J'ai dit dans mon blog que l'écrit tape à l'oeil, artistique et trafiqué de Kristin Ross ne doit pas effacer les nécessaires critiques du camp révolutionnaire maximaliste à une expérience, certes riche théoriquement, mais qui a pris un coup de vieux face aux exigences d'une révolution moderne, et qui, tout en respectant nos morts, ne doivent pas zigouiller une énième fois cette expérience en la réduisant à un culte religieux, à l'aide de quelques graffitis anarchistes creux
La Commune de Paris, vantée par tant d’acteurs de cette révolution, n’en déplaise à Engels et à Lénine, n’est plus exemplaire. Si je l’écris au XXIe siècle, je ne cache toujours pas que j’aurais combattu jusqu’au bout avec les Fédérés si j’avais été de leur temps. Le soulèvement était aussi inattendu qu’il aurait pu tout aussi bien ne pas se produire. C’est autre chose d’assurer qu’on peut imiter ou reproduire un tel événement en assurant qu’après la grève générale fantasmatique on appellera à « l’insurrection » communarde aussi fantasmatique. L’appel à la « guerre civile » est le credo de tous les apôtres inconscients de la « guerre révolutionnaire ». Nulle concession au pacifisme ici car il faut s’interroger sur pourquoi les révolutions n’ont jamais vaincu une fois plongées dans des guerres civiles. Pourquoi dès que la « guerre civile » pointe son nez la révolution est-elle perdue ? (cf. Commune de 1871, Russie 1918, Espagne 1936). Cela n’excuse en rien la bourgeoisie qui, comme le montre le livre de Lecaillon, n’hésite pas à massacrer sans vergogne. La question qui continue à être posée est que la révolution ne doit pas faciliter la tâche sanglante de la bourgeoisie, qu’elle doit disposer d’orientations politiques qui lui évite de commettre elle aussi des atrocités. Qui peut décréter qu’une révolution moderne ne peut gagner autrement que par les armes face à la faillite du capitalisme et à ses horreurs ? La Commune, n’est pas une sainte Bible montmartroise pour anarchiste romantique ou marxiste bègue, ramenée à ses justes proportions elle ne doit pas être oubliée parce que trop lointaine, dans son chaos dégoulinant d’hémoglobine.
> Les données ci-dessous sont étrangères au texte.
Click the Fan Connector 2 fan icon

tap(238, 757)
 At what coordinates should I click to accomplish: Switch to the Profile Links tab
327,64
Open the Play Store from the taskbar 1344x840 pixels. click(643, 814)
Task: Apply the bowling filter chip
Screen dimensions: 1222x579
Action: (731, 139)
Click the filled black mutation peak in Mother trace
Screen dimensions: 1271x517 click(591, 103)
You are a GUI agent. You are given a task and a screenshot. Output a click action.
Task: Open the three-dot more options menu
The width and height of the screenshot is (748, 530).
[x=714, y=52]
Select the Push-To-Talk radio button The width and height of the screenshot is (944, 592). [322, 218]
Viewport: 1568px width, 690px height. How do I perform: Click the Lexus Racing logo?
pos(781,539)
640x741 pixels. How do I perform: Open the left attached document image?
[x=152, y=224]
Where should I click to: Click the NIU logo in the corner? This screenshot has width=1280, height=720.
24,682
Elle reste un événement moderne qui montre trois claires leçons :
1. la tentative du prolétariat (aussi diffus dans le « peuple » qu’aujourd’hui dans cette grande ville petite bourgeoise) de changer et contrôler le pouvoir, sans être encore constitué et mature pour l’exercer ;
2. la quasi inutilité de penser que la révolution pourrait l’emporter sous forme de « guerre (de tranchée) révolutionnaire ». A ce compte la Commune ressemble plus à Verdun 1916 qu’à Petrograd 1917 ;
    1. la capacité de déchaînement automatique de la pire des barbaries de la part de la bourgeoisie si la confrontation se passe sur le terrain strictement militaire. (j'analyse longuement cette expérience dans mon article LA COMMUNE ET SES PETITS BRANLEURS.

Je recommande particulièrement la lutte contre l'ignorance en vous conviant à lire les 5 ouvrages suivant, surtout celui de Riviale, boycotté par la gauche néo-stalinienne et les anars à sa suite.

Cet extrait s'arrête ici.